The General Assembly of EWLA held in Brussels, Belgium, on 18 March 2005 adopted unanimously the following Resolution on the Constitutional Treaty of the European Union
The General Assembly of the European Women Lawyers Associations (EWLA), held on 17 and 18 March 2005 in Strasbourg, France, has adopted the following
Resolution regarding the Treaty establishing a Constitution for Europe
Following its active participation in the debate on the future of Europe and on the drafting of this Treaty, during which it presented 12 contributions to the Convention and 4 Appeals to the IGC.1
I. EWLA welcomes the explicit mention of “gender equality” in Article I-2 of the Constitution (the Union’s values), which aims at safeguarding a fundamental feature of the European identity.
This demand was consistently put forward by EWLA, in collaboration with more than 200 international, European and national, women’s and mixed, NGOs, to the mobilization of which EWLA contributed².
Gender equality is, according to well established ECJ case law, a fundamental right - an expression of human dignity - that both Member States and Union institutions have a duty to respect, guarantee and promote in all their activities.
Articles I-58 and I-59 of the Constitutional Treaty³ refer to the whole Article I-2, thus making all the values listed in this Article, including gender equality, fundamental criteria for judging the democratic behaviour of both the Member States and the European States that wish to become Union members. Member States which breach any of these values, including gender equality, are liable to heavy sanctions, while only those European States which respect, guarantee and promote them all, in law and in practice, may apply to become Union members.
II. EWLA welcomes that the gender mainstreaming clause (Article III-116) explicitly applies to all policies of the Union, and that the IGC agreed in the 13th Declaration on Article III-116 (Document CIG 87 ADD 2 p. 96) that, in its general efforts to eliminate inequalities between women and men, the Union will aim in all its policies to combat all kinds of domestic violence, and the Member States should take all necessary measures to prevent and punish these criminal acts and to support and protect the victims.

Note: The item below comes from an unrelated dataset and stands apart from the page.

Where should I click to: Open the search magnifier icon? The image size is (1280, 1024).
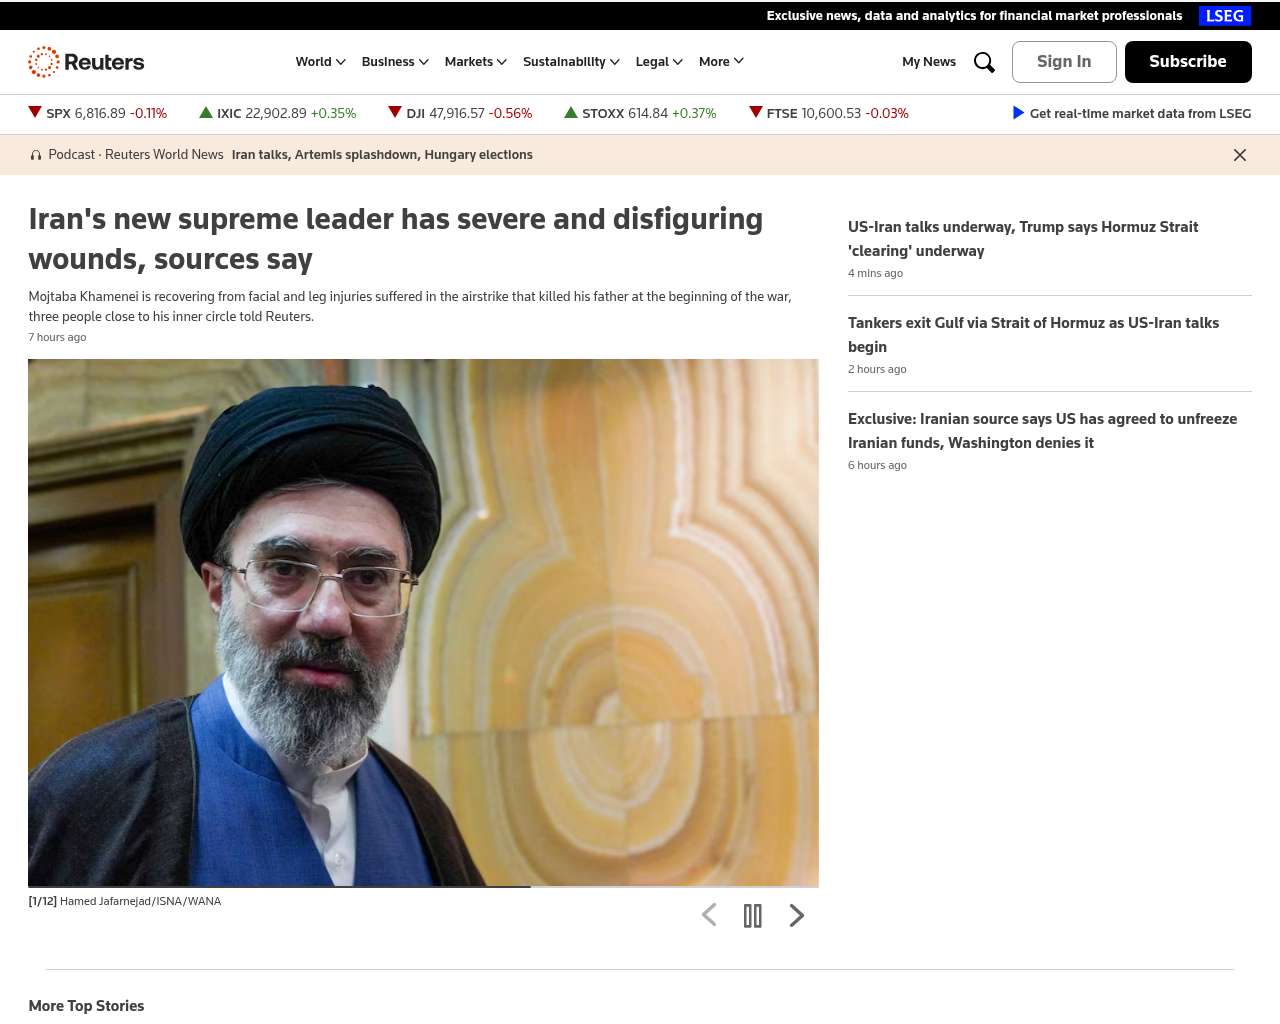[984, 62]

III. EWLA welcomes also the provisions in Articles I-47 and I-50, which ensure the participation of civil society in the promotion of good EU governance through the transparency of the action of EU institutions, and an open, transparent and regular dialogue of these institutions with civil society. In that respect EWLA will continue to cooperate with all the institutions of the EU.
IV. EWLA welcomes the incorporation of the Charter of Fundamental Rights in Part II of the Constitution as part of the acquis in fundamental rights.
V. Although certain amendments to the general provisions of this Charter, which were made by the Convention and the IGC, seem to restrict its scope in comparison with the acquis in fundamental rights, the obligation for the Union and the Member States to safeguard and develop this acquis, as the Union’s cornerstone, still exists. This is recalled by the Preamble to the Constitutional Treaty.
VI. EWLA is discussing the Constitutional Treaty with civil society, and in particular lawyers and their organisations throughout Europe, by organising and participating in conferences and seminars and by various other activities. This was one of its central themes in its 5th Congress in Strasbourg, on March 17-18, 2005, in particular with reference to fundamental rights. On these occasions and through the activity of its members, at the national and European levels, EWLA promotes the idea that:
• the acquis in fundamental rights is broad and constantly developing;
• every individual on Union soil is the subject of numerous rights which are guaranteed by European law, international human rights treaties, and a rich case law of the Court of Justice of the European Communities and the European Court of Human Rights;
• every individual on Union soil must exercise and claim these rights and give national and European courts the opportunity to safeguard and develop the acquis.
1 See Convention Forum website, ICG Futurum website and EWLA website.
2 See the list of these NGOs in EWLA 3rd Appeal to the IGC, 5.4.2004.
3 These Articles correspond to Articles 49 and 7 TEC.